Items from a dataset:
* begin *
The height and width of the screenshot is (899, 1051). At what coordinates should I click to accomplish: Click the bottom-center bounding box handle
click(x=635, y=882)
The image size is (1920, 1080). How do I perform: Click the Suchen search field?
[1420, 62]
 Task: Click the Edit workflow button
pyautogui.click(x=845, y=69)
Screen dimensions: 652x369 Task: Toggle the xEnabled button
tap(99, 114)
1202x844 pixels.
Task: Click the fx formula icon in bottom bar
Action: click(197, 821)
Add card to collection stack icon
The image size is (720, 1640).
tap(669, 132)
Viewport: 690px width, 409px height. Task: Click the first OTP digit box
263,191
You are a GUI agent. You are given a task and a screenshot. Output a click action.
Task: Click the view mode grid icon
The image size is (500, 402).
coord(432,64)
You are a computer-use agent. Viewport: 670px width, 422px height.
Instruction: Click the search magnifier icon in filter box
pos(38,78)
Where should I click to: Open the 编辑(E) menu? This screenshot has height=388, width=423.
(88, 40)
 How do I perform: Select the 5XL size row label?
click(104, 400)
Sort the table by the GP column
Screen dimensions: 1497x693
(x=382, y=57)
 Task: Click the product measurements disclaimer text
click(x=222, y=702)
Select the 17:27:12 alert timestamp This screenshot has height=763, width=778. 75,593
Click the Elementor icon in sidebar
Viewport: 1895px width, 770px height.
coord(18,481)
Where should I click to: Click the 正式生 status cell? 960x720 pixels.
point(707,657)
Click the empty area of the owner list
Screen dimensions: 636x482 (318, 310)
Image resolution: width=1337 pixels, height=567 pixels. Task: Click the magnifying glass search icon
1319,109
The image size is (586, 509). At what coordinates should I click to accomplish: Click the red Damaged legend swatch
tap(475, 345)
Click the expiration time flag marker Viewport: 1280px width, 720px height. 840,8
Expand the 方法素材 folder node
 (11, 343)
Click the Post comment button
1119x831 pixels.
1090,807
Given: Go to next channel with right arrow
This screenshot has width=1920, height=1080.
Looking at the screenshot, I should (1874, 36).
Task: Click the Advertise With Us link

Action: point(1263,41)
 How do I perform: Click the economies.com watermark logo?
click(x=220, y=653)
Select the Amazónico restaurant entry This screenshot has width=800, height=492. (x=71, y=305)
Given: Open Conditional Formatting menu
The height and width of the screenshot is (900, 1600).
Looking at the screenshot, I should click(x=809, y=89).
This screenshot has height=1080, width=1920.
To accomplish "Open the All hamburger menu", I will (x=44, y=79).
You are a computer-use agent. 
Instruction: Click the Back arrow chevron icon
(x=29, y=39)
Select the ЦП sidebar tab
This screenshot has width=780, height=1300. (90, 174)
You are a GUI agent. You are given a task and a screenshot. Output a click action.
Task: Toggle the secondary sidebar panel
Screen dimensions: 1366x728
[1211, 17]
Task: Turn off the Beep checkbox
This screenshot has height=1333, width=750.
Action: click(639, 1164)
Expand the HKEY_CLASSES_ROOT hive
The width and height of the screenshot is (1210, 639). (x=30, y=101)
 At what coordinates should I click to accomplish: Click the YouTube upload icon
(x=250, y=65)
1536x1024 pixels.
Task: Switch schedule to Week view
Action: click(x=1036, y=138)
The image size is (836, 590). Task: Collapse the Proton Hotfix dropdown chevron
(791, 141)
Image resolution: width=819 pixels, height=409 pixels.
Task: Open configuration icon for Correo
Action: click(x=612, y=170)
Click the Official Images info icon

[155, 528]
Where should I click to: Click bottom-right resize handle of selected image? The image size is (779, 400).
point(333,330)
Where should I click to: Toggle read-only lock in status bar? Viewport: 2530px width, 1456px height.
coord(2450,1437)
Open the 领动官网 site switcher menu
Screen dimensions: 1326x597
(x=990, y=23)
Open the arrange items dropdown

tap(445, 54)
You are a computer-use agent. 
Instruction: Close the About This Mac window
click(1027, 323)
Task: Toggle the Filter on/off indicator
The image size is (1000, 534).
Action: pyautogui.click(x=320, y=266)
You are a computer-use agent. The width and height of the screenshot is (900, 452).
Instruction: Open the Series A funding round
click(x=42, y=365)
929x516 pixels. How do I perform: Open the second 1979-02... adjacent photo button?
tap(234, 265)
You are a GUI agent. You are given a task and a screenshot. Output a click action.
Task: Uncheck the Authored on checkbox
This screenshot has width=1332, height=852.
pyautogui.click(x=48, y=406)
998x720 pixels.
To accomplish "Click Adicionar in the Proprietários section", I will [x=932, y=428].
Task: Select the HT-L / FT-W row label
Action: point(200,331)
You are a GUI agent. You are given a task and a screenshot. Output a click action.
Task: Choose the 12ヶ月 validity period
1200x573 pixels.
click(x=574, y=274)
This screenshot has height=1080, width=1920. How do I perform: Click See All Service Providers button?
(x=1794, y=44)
* end *
TO BE DONE: Output every line of the data above as a JSON list of strings, with one string per line and blank lines omitted.

WRITTEN ANSWER:
[
  "The height and width of the screenshot is (899, 1051). At what coordinates should I click to accomplish: Click the bottom-center bounding box handle",
  "click(x=635, y=882)",
  "The image size is (1920, 1080). How do I perform: Click the Suchen search field?",
  "[1420, 62]",
  " Task: Click the Edit workflow button",
  "pyautogui.click(x=845, y=69)",
  "Screen dimensions: 652x369 Task: Toggle the xEnabled button",
  "tap(99, 114)",
  "1202x844 pixels.",
  "Task: Click the fx formula icon in bottom bar",
  "Action: click(197, 821)",
  "Add card to collection stack icon",
  "The image size is (720, 1640).",
  "tap(669, 132)",
  "Viewport: 690px width, 409px height. Task: Click the first OTP digit box",
  "263,191",
  "You are a GUI agent. You are given a task and a screenshot. Output a click action.",
  "Task: Click the view mode grid icon",
  "The image size is (500, 402).",
  "coord(432,64)",
  "You are a computer-use agent. Viewport: 670px width, 422px height.",
  "Instruction: Click the search magnifier icon in filter box",
  "pos(38,78)",
  "Where should I click to: Open the 编辑(E) menu? This screenshot has height=388, width=423.",
  "(88, 40)",
  " How do I perform: Select the 5XL size row label?",
  "click(104, 400)",
  "Sort the table by the GP column",
  "Screen dimensions: 1497x693",
  "(x=382, y=57)",
  " Task: Click the product measurements disclaimer text",
  "click(x=222, y=702)",
  "Select the 17:27:12 alert timestamp This screenshot has height=763, width=778. 75,593",
  "Click the Elementor icon in sidebar",
  "Viewport: 1895px width, 770px height.",
  "coord(18,481)",
  "Where should I click to: Click the 正式生 status cell? 960x720 pixels.",
  "point(707,657)",
  "Click the empty area of the owner list",
  "Screen dimensions: 636x482 (318, 310)",
  "Image resolution: width=1337 pixels, height=567 pixels. Task: Click the magnifying glass search icon",
  "1319,109",
  "The image size is (586, 509). At what coordinates should I click to accomplish: Click the red Damaged legend swatch",
  "tap(475, 345)",
  "Click the expiration time flag marker Viewport: 1280px width, 720px height. 840,8",
  "Expand the 方法素材 folder node",
  " (11, 343)",
  "Click the Post comment button",
  "1119x831 pixels.",
  "1090,807",
  "Given: Go to next channel with right arrow",
  "This screenshot has width=1920, height=1080.",
  "Looking at the screenshot, I should (1874, 36).",
  "Task: Click the Advertise With Us link",
  "Action: point(1263,41)",
  " How do I perform: Click the economies.com watermark logo?",
  "click(x=220, y=653)",
  "Select the Amazónico restaurant entry This screenshot has width=800, height=492. (x=71, y=305)",
  "Given: Open Conditional Formatting menu",
  "The height and width of the screenshot is (900, 1600).",
  "Looking at the screenshot, I should click(x=809, y=89).",
  "This screenshot has height=1080, width=1920.",
  "To accomplish \"Open the All hamburger menu\", I will (x=44, y=79).",
  "You are a computer-use agent. ",
  "Instruction: Click the Back arrow chevron icon",
  "(x=29, y=39)",
  "Select the ЦП sidebar tab",
  "This screenshot has width=780, height=1300. (90, 174)",
  "You are a GUI agent. You are given a task and a screenshot. Output a click action.",
  "Task: Toggle the secondary sidebar panel",
  "Screen dimensions: 1366x728",
  "[1211, 17]",
  "Task: Turn off the Beep checkbox",
  "This screenshot has height=1333, width=750.",
  "Action: click(639, 1164)",
  "Expand the HKEY_CLASSES_ROOT hive",
  "The width and height of the screenshot is (1210, 639). (x=30, y=101)",
  " At what coordinates should I click to accomplish: Click the YouTube upload icon",
  "(x=250, y=65)",
  "1536x1024 pixels.",
  "Task: Switch schedule to Week view",
  "Action: click(x=1036, y=138)",
  "The image size is (836, 590). Task: Collapse the Proton Hotfix dropdown chevron",
  "(791, 141)",
  "Image resolution: width=819 pixels, height=409 pixels.",
  "Task: Open configuration icon for Correo",
  "Action: click(x=612, y=170)",
  "Click the Official Images info icon",
  "[155, 528]",
  "Where should I click to: Click bottom-right resize handle of selected image? The image size is (779, 400).",
  "point(333,330)",
  "Where should I click to: Toggle read-only lock in status bar? Viewport: 2530px width, 1456px height.",
  "coord(2450,1437)",
  "Open the 领动官网 site switcher menu",
  "Screen dimensions: 1326x597",
  "(x=990, y=23)",
  "Open the arrange items dropdown",
  "tap(445, 54)",
  "You are a computer-use agent. ",
  "Instruction: Close the About This Mac window",
  "click(1027, 323)",
  "Task: Toggle the Filter on/off indicator",
  "The image size is (1000, 534).",
  "Action: pyautogui.click(x=320, y=266)",
  "You are a computer-use agent. The width and height of the screenshot is (900, 452).",
  "Instruction: Open the Series A funding round",
  "click(x=42, y=365)",
  "929x516 pixels. How do I perform: Open the second 1979-02... adjacent photo button?",
  "tap(234, 265)",
  "You are a GUI agent. You are given a task and a screenshot. Output a click action.",
  "Task: Uncheck the Authored on checkbox",
  "This screenshot has width=1332, height=852.",
  "pyautogui.click(x=48, y=406)",
  "998x720 pixels.",
  "To accomplish \"Click Adicionar in the Proprietários section\", I will [x=932, y=428].",
  "Task: Select the HT-L / FT-W row label",
  "Action: point(200,331)",
  "You are a GUI agent. You are given a task and a screenshot. Output a click action.",
  "Task: Choose the 12ヶ月 validity period",
  "1200x573 pixels.",
  "click(x=574, y=274)",
  "This screenshot has height=1080, width=1920. How do I perform: Click See All Service Providers button?",
  "(x=1794, y=44)"
]